La pace sia con tutti voi. Verso una pace disarmata e disarmante

VEGLIA e MARCIA per la PACE

Sia che abbiamo il dono della fede, sia che ci sembri di non averlo, cari fratelli e sorelle, apriamoci alla pace! Accogliamola e riconosciamola, piuttosto che considerarla lontana e impossibile. Prima di essere una meta, la pace è una presenza e un cammino. Seppure contrastata sia dentro sia fuori di noi, come una piccola fiamma minacciata dalla tempesta, custodiamola senza dimenticare i nomi e le storie di chi ce l’ha testimoniata. (…) Come la sera di Pasqua Gesù entrò nel luogo dove si trovavano i discepoli, impauriti e scoraggiati, così la pace di Cristo risorto continua ad attraversare porte e barriere con le voci e i volti dei suoi testimoni. È il dono che consente di non dimenticare il bene, di riconoscerlo vincitore, di sceglierlo ancora e insieme.

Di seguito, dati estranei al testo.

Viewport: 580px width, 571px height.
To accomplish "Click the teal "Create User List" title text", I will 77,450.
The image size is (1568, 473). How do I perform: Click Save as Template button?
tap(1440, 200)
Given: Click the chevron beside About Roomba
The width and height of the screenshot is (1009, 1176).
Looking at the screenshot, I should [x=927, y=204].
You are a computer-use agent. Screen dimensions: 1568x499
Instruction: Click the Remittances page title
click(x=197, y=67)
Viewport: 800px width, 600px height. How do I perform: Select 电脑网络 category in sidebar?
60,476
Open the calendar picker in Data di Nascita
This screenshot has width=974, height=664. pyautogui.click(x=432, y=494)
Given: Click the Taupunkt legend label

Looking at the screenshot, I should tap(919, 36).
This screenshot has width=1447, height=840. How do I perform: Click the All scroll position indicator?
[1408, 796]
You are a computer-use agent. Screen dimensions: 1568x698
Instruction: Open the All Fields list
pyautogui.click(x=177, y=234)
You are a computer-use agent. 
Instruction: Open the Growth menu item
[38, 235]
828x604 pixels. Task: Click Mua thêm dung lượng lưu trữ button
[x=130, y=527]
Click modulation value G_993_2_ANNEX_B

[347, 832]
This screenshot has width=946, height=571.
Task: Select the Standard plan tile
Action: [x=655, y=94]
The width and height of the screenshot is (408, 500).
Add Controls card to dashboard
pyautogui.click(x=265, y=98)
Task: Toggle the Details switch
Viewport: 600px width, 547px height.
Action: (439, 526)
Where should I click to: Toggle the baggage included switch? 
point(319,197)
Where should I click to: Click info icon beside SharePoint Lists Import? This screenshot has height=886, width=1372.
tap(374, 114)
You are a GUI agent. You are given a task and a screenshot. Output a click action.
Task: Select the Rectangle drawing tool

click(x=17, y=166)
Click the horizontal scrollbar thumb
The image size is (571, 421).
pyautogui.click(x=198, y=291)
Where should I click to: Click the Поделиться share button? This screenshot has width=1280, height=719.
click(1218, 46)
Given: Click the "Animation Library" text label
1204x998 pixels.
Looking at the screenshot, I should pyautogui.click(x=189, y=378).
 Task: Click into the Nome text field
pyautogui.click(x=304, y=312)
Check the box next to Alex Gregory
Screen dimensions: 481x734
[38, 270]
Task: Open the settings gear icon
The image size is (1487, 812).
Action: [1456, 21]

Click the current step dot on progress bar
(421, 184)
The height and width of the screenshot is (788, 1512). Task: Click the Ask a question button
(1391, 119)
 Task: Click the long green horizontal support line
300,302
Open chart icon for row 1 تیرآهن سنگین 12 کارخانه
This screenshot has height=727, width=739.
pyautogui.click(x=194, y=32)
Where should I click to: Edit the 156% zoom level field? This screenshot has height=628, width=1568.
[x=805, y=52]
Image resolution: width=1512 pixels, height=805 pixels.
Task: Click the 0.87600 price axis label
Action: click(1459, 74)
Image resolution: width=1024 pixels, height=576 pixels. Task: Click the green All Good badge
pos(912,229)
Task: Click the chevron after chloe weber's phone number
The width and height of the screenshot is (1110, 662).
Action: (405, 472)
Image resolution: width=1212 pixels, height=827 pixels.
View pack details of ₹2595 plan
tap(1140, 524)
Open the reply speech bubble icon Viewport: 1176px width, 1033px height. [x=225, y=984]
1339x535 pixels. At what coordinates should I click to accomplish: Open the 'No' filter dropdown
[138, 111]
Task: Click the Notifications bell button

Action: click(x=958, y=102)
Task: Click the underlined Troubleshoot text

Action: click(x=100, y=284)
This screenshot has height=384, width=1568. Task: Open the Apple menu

Dal messaggio del Santo Padre per la LIX GIORNATA MONDIALE PER LA PACE


Si avvicina l’appuntamento promosso e sostenuto dal Patriarcato di Venezia e nato dall’impulso e dall’iniziativa di molte associazioni laicali: la Veglia e Marcia per la Pace sabato 31 gennaio. Un momento fatto di canti, testimonianze, riflessioni e preghiera per domandare al Signore il dono della Pace in questo momento storico così doloroso e complesso.

Si inizierà nella chiesa parrocchiale del Sacro Cuore di Mestre alle ore 18.45: nella prima parte della Veglia vi sarà un momento dedicato all’ascolto di giovani che provengono da terre di conflitto e che stanno attraversando un cammino di riconciliazione e di rinnovamento, grazie ai progetti educativi e all’accompagnamento della Associazione “Rondine” di Arezzo.

Dopo la Veglia ci si sposterà a piedi fino al Duomo di Mestre dove si ascolteranno altre testimonianze e l’omelia del Patriarca Francesco, che guiderà e accompagnerà tutte le fasi di questa Veglia con Marcia. I partecipanti sono invitati a realizzare striscioni con frasi o parole tratti dal messaggio del Santo Padre Leone XIV per la giornata mondiale della Pace. Non sono ammessi simboli o bandiere politici o di Stati.

La Marcia vuole essere un percorso silenzioso, un segno nella Città, anche per chi non crede. A tutti sarà consegnata, uscendo dalla chiesa del Sacro Cuore, una candela. Sono coinvolti nell’organizzazione e nella promozione dell’evento l’Azione Cattolica diocesana, l’Agesci di Mestre e Venezia, le Acli, i Terziari Francescani, Pax Christi, i Focolari e molte altre associazioni. Un momento dunque “corale” e di Chiesa, presieduto dal Patriarca, in cui innalzare al Signore il grido perché la guerra non continui a devastare il nostro mondo. Due gesti saranno proposti e associati alla Veglia con Marcia: il digiuno e la richiesta di contribuire liberamente con una offerta a sostegno della Rete della Riviera per la Pace della Riviera del Brenta.